- **Consignes**:
A: D'après le texte sur la présence syrienne au Liban, quel dirigeant de la gauche libanaise a été assassiné par les services syriens ?
B: Recopiez fidèlement le passage du texte sur la présence syrienne au Liban qui débute aux mots « Le pouvoir baasiste » et s'achève après les mots « les chiffres officiels. ».

- **Texte extrait**:

Le président Al-Assad n’a peut-être pas pris au sérieux les premières
sommations américaines et françaises exigeant le retrait de ses troupes
du Liban. Il savait que les occidentaux ainsi qu’Israël avaient
approuvé l’entrée des forces syriennes dans le pays du Cèdre en 1976, au
cours de la guerre civile, pour prêter main-forte aux formations
chrétiennes de droite contre les milices « islamo-progressistes » et
palestiniennes. A l’époque, la « communauté internationale » ne trouvait
rien à redire aux assassinats commis par les services syriens au Liban
(notamment celui du leader de la gauche, Kamal Joumblatt). Le jeune
président n’a pas compris que, la situation ayant changé radicalement,
la France et les Etats-Unis ne toléreraient plus la mainmise syrienne
sur le Liban (6).
Le pouvoir baasiste est sans doute affaibli. Sa rupture avec le Liban
l’a privé d’importantes ressources et a provoqué une baisse des
investissements, contrairement à ce qu’indiquent les chiffres officiels.

- **Données répertoriées**:
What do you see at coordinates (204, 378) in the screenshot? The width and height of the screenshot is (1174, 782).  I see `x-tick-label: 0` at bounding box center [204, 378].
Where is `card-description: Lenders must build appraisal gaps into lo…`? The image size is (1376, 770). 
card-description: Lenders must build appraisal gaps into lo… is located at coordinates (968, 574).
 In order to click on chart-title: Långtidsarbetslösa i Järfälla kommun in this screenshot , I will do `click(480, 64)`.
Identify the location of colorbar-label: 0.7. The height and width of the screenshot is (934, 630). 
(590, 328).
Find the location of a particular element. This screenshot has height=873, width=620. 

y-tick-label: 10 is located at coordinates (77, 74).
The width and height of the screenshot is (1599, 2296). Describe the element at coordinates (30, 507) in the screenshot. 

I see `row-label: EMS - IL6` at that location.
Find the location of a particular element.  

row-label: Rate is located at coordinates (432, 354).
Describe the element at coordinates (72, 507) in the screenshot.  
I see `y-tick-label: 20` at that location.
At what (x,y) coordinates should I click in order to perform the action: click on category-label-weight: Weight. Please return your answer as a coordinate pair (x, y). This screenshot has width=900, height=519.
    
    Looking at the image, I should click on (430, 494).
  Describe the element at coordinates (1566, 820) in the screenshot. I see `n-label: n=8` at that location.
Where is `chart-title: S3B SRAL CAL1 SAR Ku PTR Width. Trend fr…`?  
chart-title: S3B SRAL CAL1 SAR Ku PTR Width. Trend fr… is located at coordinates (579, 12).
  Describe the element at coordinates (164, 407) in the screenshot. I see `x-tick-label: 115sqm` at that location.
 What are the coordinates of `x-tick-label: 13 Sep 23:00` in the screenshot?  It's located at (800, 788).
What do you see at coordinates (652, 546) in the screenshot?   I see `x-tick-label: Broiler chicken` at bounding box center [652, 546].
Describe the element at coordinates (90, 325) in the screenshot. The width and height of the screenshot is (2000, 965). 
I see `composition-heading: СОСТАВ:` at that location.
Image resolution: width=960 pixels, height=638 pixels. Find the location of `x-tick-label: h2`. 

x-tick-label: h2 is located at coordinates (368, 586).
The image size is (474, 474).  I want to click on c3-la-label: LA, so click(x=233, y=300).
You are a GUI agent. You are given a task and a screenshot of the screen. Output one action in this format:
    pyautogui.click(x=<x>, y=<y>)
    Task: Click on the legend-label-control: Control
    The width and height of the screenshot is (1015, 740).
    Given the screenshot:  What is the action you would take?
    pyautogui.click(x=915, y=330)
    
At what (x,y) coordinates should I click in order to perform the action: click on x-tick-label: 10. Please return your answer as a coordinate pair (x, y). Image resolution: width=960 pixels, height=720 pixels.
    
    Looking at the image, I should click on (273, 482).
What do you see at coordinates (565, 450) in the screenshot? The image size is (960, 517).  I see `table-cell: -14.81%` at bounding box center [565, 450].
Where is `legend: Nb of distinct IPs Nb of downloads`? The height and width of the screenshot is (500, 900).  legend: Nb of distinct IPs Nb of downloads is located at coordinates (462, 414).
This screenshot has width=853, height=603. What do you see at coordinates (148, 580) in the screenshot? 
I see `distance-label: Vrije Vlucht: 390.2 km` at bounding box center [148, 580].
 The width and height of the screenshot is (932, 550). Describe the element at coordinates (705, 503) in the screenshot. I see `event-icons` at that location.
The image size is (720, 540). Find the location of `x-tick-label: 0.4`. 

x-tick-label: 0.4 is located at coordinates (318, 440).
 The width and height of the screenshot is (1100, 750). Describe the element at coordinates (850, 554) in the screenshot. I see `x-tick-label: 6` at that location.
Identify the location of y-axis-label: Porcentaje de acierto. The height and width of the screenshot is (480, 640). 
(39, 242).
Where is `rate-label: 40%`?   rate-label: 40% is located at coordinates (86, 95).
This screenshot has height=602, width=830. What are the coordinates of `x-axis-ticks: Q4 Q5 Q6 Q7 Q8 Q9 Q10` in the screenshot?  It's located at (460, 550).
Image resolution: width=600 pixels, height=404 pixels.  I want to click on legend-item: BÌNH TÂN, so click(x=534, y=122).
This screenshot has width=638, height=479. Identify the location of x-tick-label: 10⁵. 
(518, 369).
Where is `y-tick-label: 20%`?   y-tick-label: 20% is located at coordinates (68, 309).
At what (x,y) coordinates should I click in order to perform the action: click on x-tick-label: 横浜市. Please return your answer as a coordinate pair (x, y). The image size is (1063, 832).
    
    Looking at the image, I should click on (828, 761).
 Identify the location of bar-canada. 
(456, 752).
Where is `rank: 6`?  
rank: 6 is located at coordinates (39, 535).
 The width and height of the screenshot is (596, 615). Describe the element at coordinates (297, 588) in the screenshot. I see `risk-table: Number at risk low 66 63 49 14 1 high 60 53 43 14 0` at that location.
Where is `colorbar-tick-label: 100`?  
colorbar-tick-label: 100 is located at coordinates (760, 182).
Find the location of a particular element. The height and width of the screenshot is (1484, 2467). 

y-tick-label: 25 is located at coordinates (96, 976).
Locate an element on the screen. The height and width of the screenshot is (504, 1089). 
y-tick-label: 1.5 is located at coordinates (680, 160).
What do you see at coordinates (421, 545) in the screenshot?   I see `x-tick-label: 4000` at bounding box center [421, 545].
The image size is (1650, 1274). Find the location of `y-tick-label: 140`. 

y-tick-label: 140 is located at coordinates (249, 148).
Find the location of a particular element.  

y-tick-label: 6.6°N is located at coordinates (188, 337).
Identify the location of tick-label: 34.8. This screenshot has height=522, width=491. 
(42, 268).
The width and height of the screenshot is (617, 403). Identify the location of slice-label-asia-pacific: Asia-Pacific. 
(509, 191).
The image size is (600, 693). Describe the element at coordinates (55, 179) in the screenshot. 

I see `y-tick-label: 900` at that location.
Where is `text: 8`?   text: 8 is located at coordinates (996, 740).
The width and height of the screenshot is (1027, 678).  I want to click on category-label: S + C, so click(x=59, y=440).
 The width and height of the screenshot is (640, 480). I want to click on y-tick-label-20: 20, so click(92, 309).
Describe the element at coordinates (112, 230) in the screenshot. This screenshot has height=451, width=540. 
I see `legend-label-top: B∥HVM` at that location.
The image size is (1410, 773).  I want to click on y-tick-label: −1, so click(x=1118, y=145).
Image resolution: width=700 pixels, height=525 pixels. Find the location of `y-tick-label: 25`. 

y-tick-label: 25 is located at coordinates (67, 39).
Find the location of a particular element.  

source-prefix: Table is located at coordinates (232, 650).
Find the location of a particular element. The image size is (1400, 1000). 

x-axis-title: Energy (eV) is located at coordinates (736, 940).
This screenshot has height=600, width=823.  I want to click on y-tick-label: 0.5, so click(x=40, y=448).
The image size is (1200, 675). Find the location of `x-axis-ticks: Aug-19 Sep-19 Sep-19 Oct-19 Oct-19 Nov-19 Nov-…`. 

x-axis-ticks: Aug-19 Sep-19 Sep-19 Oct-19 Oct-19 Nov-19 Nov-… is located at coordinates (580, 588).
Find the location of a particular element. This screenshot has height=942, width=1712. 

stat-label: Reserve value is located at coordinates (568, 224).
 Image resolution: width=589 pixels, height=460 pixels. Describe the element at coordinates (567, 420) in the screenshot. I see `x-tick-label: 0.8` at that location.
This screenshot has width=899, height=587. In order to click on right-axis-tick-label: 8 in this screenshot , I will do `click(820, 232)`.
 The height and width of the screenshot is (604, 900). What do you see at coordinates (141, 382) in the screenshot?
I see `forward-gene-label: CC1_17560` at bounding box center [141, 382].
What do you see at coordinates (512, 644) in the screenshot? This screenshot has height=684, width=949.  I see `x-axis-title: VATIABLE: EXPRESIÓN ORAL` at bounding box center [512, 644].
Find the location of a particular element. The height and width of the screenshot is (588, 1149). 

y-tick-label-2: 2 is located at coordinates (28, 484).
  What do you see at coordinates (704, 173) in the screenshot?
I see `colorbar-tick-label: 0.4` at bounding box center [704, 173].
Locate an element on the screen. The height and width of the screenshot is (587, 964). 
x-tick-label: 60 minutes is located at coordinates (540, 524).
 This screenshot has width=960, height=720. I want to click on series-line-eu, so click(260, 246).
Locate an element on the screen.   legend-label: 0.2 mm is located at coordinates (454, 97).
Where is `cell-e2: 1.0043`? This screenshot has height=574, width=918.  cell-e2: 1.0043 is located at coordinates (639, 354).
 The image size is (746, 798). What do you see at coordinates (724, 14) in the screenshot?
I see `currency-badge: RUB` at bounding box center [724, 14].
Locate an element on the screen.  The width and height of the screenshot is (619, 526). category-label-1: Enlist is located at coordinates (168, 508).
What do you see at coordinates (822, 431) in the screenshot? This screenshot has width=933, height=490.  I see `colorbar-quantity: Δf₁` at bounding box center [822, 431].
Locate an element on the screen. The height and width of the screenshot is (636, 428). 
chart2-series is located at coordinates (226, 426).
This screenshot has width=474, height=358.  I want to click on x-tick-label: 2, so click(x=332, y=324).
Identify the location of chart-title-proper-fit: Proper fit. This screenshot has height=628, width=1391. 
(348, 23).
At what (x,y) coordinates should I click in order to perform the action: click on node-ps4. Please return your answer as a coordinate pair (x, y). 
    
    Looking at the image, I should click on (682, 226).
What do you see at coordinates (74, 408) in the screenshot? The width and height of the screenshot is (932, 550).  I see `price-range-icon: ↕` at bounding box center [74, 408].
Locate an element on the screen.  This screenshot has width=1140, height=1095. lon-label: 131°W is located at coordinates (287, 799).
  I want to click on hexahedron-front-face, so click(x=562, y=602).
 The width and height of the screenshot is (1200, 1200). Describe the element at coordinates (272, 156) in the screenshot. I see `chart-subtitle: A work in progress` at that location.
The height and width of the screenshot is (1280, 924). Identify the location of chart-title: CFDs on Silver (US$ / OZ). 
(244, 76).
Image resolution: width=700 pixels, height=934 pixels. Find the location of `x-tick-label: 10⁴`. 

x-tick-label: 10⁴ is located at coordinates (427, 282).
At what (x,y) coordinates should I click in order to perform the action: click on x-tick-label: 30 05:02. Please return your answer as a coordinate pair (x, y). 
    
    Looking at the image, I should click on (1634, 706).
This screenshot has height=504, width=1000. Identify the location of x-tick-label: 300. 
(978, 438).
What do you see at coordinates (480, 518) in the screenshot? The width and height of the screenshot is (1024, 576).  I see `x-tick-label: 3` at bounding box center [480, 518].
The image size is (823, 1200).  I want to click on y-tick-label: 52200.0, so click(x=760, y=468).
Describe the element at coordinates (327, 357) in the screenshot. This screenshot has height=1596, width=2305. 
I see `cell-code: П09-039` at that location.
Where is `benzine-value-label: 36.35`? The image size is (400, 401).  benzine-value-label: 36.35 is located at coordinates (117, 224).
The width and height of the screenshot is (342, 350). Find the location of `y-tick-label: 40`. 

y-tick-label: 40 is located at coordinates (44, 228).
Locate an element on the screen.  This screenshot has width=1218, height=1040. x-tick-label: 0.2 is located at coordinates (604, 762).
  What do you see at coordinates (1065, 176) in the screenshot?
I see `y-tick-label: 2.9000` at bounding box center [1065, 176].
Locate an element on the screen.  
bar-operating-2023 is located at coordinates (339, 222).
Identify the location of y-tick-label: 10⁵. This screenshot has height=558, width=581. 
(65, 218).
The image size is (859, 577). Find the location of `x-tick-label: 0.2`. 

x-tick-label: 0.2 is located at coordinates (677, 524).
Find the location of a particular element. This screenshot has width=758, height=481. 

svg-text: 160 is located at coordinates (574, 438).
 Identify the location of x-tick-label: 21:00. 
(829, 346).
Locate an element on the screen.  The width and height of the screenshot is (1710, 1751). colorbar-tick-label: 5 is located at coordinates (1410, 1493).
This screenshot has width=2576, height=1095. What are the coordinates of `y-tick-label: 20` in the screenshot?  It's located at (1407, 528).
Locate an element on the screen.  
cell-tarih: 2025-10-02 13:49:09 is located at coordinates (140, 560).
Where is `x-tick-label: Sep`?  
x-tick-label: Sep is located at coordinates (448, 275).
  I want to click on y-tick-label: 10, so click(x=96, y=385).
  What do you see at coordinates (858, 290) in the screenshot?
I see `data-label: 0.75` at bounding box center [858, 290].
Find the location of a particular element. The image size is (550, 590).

- **Réponses fournies**:
A: Kamal Joumblatt.

B:
Le pouvoir baasiste est sans doute affaibli. Sa rupture avec le Liban
l’a privé d’importantes ressources et a provoqué une baisse des
investissements, contrairement à ce qu’indiquent les chiffres officiels.